Transport for NSW is hoping to use travel activity tracked by its Opal ticketing system to warn commuters of disruptions to regular services they are known to catch.

Executive director of digital products and services Chris Bennetts told a Salesforce conference in Melbourne that the agency saw personalisation as a key way to drive up commuter satisfaction.
Citing internal research, Bennetts said “if customers have control over the information that’s being provided to them they actually feel more satisfied about the journey that they take".
“So if their train or bus is delayed by five minutes, and if they know it’s five minutes late they’re actually less dissatisfied with that entire experience,” he said.
Bennetts said TfNSW’s “forward strategy” for its Opal travel app – which was launched last year and lets commuters plan and cost journeys and keep track of their Opal balance – is to build in some form of push notification for disruptions based on trip intelligence collected in the backend systems.
“Our forward strategy for that product is all about personalising the experience based on the Opal journeys that you make,” he said.
“So if Opal knows that I typically go from Chatswood [in Sydney’s north] into the city at about 7.30am Monday to Friday and there’s a problem with the typical service I take, if I can get pushed to me a disruption notice that says 'your service has been disrupted today, take this alternative one’, that drives satisfaction [up].
“That’s really interesting to us.”
Bennetts did not put a timeframe on when this kind of push notification service might be added to the app.
But he noted the capability was in line with the agency’s goal to make the public transport experience “more customer-centric and aligned to what’s important to [customers]".
“The whole mantra of TfNSW is bringing the customer into the centre of everything that we do,” he said.
Complaint handling
Another large focus area for TfNSW has been to deliver a single platform to handle customer complaints and feedback that cuts across all the various divisions and operating agencies in its makeup.
“One of the pain points we had was that when it came to customers giving us feedback about what was important to them, what problems they had with the services that we were offering, and what areas we could improve in, there was no consistent way to do that across Transport,” Bennetts said.
In response, TfNSW spent the the end of 2014 through 2015 "designing and implementing a Transport-wide workflow that could be used by [its] 28,000 employees to respond to customer feedback”, Bennetts said.

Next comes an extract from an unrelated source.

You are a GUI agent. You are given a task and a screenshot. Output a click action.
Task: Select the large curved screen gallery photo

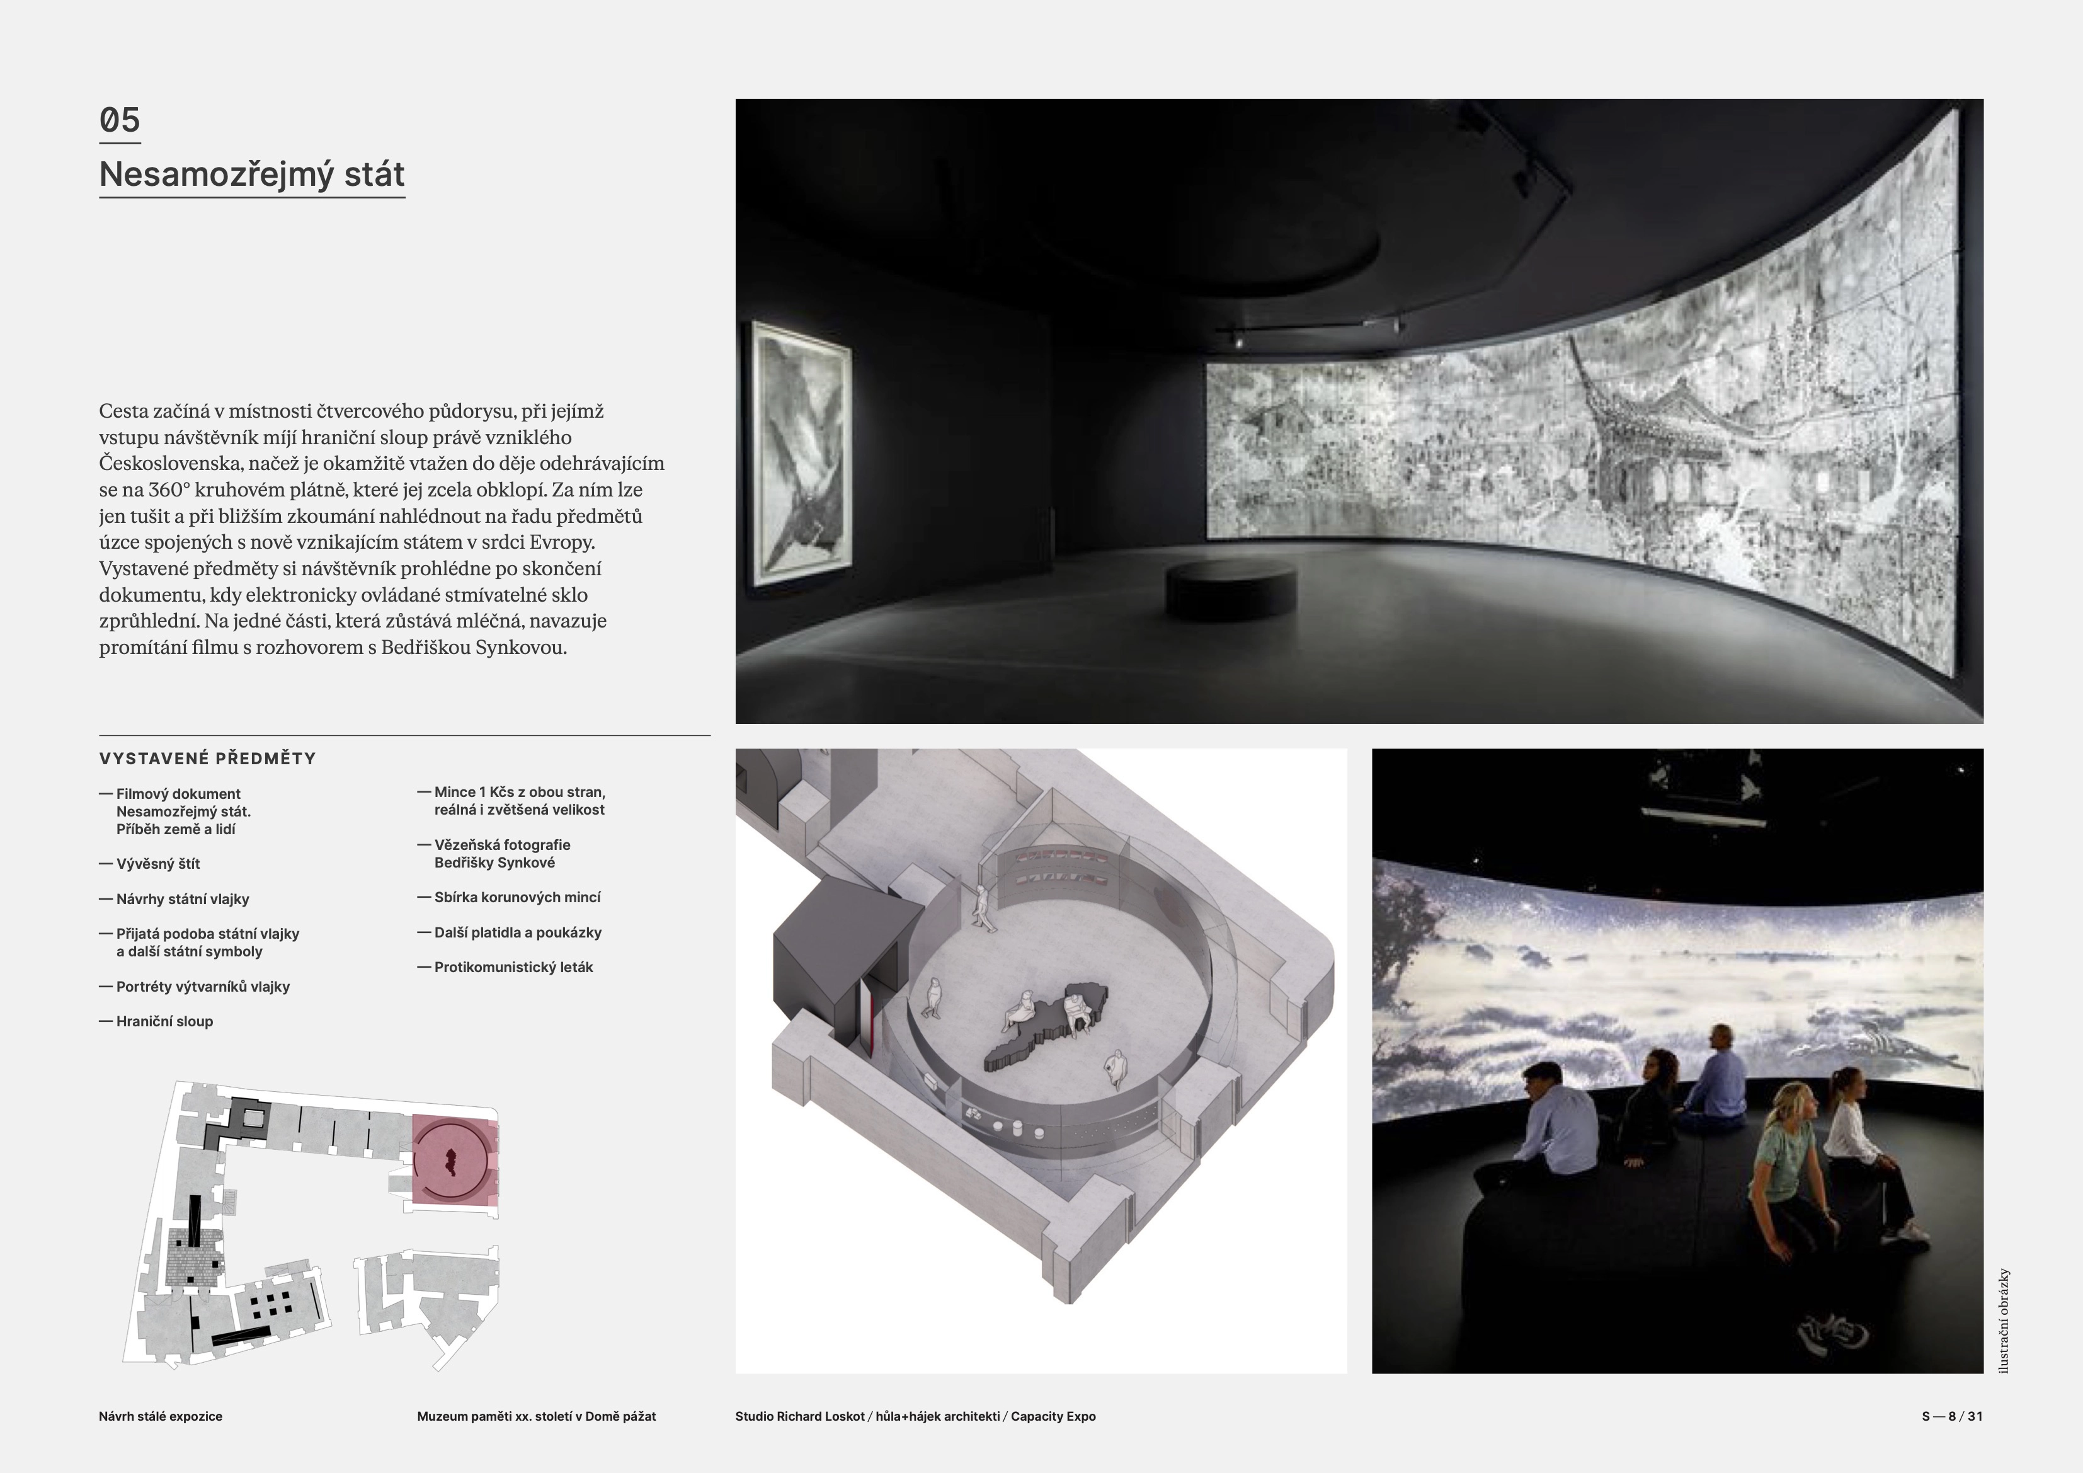[1358, 410]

The workflow, powered by Salesforce, was launched at the end of 2015.
Aside from consistency, Bennetts said the complaints platform helped TfNSW pinpoint for its secretary Tim Reardon the “pain points” in the transport network.
“Before, if our secretary asked us how many bits of feedback we have from customers right now and in what areas, we basically had a small team pulling together emails in a spreadsheet to work it out,” he said.
“Instead of the team spending a week or two squirreling away in the back trying to work it out, we can pull up a dashboard straight away to understand what is happening.”
That view is also available across the whole of the NSW government courtesy of a connection into ServiceNSW systems.
“At any one time we can feed into an all-of-government view about what’s going on,” Bennetts said.
Driving innovation
In addition to improving internal reporting and strategy, TfNSW hopes the customer feedback data may eventually be used by third parties to create innovative solutions to transport challenges.
TfNSW is developing an open data hub that is expected to be live in mid-2016.
The initiative builds on early success TfNSW experienced by opening data to developers for a series of hackathons, which led to a range of apps being built in collaboration with third-party developers.
“We did a series of hackathons where we got our real-time bus and train data along with our journey planning data and shared it with some developers to come up with some customer-friendly apps that drove customers to make better planning decisions and gave them more information about where their service is at,” Bennetts said.
“We got just over half a dozen apps that were built within a couple of months … and our customers really took to it.
“If you’re a Sydney commuter you’re probably using one of these apps every day to find out where your bus or train is. For us that was a big change in the way we do things and it really shaped how we’re going to do this in the future.”
Bennetts sees the customer feedback dataset as one that is ripe for the open data initiative.
“We want to create the right funnel of data and get it out to industry and the start-up community to say 'our customers are telling us through our feedback channel that we set up last year that we’ve got this problem, how can you help us solve that?’
“That’s one of our forward strategies when it comes to customer service.”
Ry Crozier attended the Salesforce world tour in Melbourne as a guest of Salesforce.